In this exercise, every entry below is to be reproduced word for word.

(Beginning of SUPPLIED DATA)

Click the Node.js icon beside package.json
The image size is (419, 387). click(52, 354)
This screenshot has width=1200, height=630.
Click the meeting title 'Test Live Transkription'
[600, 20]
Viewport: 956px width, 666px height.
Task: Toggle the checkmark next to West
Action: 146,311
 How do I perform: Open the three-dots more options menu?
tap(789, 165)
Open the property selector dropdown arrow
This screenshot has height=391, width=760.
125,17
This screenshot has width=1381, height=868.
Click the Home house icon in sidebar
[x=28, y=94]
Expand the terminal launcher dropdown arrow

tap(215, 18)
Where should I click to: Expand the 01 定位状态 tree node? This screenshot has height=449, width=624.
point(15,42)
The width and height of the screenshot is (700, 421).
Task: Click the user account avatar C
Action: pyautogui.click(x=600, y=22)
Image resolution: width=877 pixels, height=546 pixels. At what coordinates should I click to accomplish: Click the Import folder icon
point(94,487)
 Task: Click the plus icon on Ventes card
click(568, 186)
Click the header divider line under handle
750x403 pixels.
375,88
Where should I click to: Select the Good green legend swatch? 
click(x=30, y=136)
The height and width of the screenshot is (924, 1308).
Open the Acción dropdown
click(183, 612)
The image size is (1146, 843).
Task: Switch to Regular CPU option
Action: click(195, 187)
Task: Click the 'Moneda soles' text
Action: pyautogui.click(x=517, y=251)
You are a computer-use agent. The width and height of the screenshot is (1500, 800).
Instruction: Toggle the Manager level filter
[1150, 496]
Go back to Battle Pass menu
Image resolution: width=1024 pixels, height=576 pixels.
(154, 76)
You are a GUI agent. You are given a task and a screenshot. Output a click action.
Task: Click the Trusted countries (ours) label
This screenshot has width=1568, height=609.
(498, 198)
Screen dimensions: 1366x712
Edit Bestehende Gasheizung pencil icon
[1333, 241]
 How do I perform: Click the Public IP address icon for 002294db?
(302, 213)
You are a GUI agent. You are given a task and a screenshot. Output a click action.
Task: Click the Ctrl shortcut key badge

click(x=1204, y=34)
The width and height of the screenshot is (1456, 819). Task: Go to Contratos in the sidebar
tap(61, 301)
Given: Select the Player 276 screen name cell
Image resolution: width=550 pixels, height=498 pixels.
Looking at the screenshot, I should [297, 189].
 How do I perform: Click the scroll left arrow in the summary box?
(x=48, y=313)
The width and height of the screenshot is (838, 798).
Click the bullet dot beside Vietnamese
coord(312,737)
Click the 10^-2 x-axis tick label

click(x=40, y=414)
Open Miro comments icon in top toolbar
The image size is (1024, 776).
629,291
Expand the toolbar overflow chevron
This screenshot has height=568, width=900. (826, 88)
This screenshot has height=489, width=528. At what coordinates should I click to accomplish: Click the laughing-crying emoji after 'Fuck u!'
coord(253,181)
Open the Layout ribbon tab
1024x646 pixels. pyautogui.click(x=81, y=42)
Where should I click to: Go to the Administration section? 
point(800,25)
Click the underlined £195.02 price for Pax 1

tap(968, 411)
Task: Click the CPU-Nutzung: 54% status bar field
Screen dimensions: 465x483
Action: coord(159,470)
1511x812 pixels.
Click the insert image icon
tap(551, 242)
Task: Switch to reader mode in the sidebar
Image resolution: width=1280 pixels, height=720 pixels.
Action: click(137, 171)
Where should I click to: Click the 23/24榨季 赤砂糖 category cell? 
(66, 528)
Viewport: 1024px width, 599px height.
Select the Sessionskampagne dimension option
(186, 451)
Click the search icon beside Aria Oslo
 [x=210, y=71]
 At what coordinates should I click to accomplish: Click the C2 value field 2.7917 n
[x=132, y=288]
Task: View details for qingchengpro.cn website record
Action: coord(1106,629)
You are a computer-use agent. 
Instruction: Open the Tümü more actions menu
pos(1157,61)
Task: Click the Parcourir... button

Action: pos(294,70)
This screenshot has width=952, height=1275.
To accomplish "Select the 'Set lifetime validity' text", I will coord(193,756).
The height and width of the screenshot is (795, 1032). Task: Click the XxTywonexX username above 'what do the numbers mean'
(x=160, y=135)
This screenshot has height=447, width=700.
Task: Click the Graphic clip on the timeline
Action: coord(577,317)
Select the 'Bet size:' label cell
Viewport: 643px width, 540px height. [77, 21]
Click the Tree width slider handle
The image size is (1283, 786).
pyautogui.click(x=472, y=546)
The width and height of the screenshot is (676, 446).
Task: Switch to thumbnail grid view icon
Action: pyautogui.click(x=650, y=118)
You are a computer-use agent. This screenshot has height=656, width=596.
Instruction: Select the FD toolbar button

(End of SUPPLIED DATA)

**WRITTEN SOLUTION**
Click the Node.js icon beside package.json
The image size is (419, 387). click(52, 354)
This screenshot has width=1200, height=630.
Click the meeting title 'Test Live Transkription'
[600, 20]
Viewport: 956px width, 666px height.
Task: Toggle the checkmark next to West
Action: 146,311
 How do I perform: Open the three-dots more options menu?
tap(789, 165)
Open the property selector dropdown arrow
This screenshot has height=391, width=760.
125,17
This screenshot has width=1381, height=868.
Click the Home house icon in sidebar
[x=28, y=94]
Expand the terminal launcher dropdown arrow

tap(215, 18)
Where should I click to: Expand the 01 定位状态 tree node? This screenshot has height=449, width=624.
point(15,42)
The width and height of the screenshot is (700, 421).
Task: Click the user account avatar C
Action: pyautogui.click(x=600, y=22)
Image resolution: width=877 pixels, height=546 pixels. At what coordinates should I click to accomplish: Click the Import folder icon
point(94,487)
 Task: Click the plus icon on Ventes card
click(568, 186)
Click the header divider line under handle
750x403 pixels.
375,88
Where should I click to: Select the Good green legend swatch? 
click(x=30, y=136)
The height and width of the screenshot is (924, 1308).
Open the Acción dropdown
click(183, 612)
The image size is (1146, 843).
Task: Switch to Regular CPU option
Action: click(195, 187)
Task: Click the 'Moneda soles' text
Action: pyautogui.click(x=517, y=251)
You are a computer-use agent. The width and height of the screenshot is (1500, 800).
Instruction: Toggle the Manager level filter
[1150, 496]
Go back to Battle Pass menu
Image resolution: width=1024 pixels, height=576 pixels.
(154, 76)
You are a GUI agent. You are given a task and a screenshot. Output a click action.
Task: Click the Trusted countries (ours) label
This screenshot has width=1568, height=609.
(498, 198)
Screen dimensions: 1366x712
Edit Bestehende Gasheizung pencil icon
[1333, 241]
 How do I perform: Click the Public IP address icon for 002294db?
(302, 213)
You are a GUI agent. You are given a task and a screenshot. Output a click action.
Task: Click the Ctrl shortcut key badge

click(x=1204, y=34)
The width and height of the screenshot is (1456, 819). Task: Go to Contratos in the sidebar
tap(61, 301)
Given: Select the Player 276 screen name cell
Image resolution: width=550 pixels, height=498 pixels.
Looking at the screenshot, I should [297, 189].
 How do I perform: Click the scroll left arrow in the summary box?
(x=48, y=313)
The width and height of the screenshot is (838, 798).
Click the bullet dot beside Vietnamese
coord(312,737)
Click the 10^-2 x-axis tick label

click(x=40, y=414)
Open Miro comments icon in top toolbar
The image size is (1024, 776).
629,291
Expand the toolbar overflow chevron
This screenshot has height=568, width=900. (826, 88)
This screenshot has height=489, width=528. At what coordinates should I click to accomplish: Click the laughing-crying emoji after 'Fuck u!'
coord(253,181)
Open the Layout ribbon tab
1024x646 pixels. pyautogui.click(x=81, y=42)
Where should I click to: Go to the Administration section? 
point(800,25)
Click the underlined £195.02 price for Pax 1

tap(968, 411)
Task: Click the CPU-Nutzung: 54% status bar field
Screen dimensions: 465x483
Action: coord(159,470)
1511x812 pixels.
Click the insert image icon
tap(551, 242)
Task: Switch to reader mode in the sidebar
Image resolution: width=1280 pixels, height=720 pixels.
Action: click(137, 171)
Where should I click to: Click the 23/24榨季 赤砂糖 category cell? 
(66, 528)
Viewport: 1024px width, 599px height.
Select the Sessionskampagne dimension option
(186, 451)
Click the search icon beside Aria Oslo
 [x=210, y=71]
 At what coordinates should I click to accomplish: Click the C2 value field 2.7917 n
[x=132, y=288]
Task: View details for qingchengpro.cn website record
Action: coord(1106,629)
You are a computer-use agent. 
Instruction: Open the Tümü more actions menu
pos(1157,61)
Task: Click the Parcourir... button

Action: pos(294,70)
This screenshot has width=952, height=1275.
To accomplish "Select the 'Set lifetime validity' text", I will coord(193,756).
The height and width of the screenshot is (795, 1032). Task: Click the XxTywonexX username above 'what do the numbers mean'
(x=160, y=135)
This screenshot has height=447, width=700.
Task: Click the Graphic clip on the timeline
Action: coord(577,317)
Select the 'Bet size:' label cell
Viewport: 643px width, 540px height. [77, 21]
Click the Tree width slider handle
The image size is (1283, 786).
pyautogui.click(x=472, y=546)
The width and height of the screenshot is (676, 446).
Task: Switch to thumbnail grid view icon
Action: pyautogui.click(x=650, y=118)
You are a computer-use agent. This screenshot has height=656, width=596.
Instruction: Select the FD toolbar button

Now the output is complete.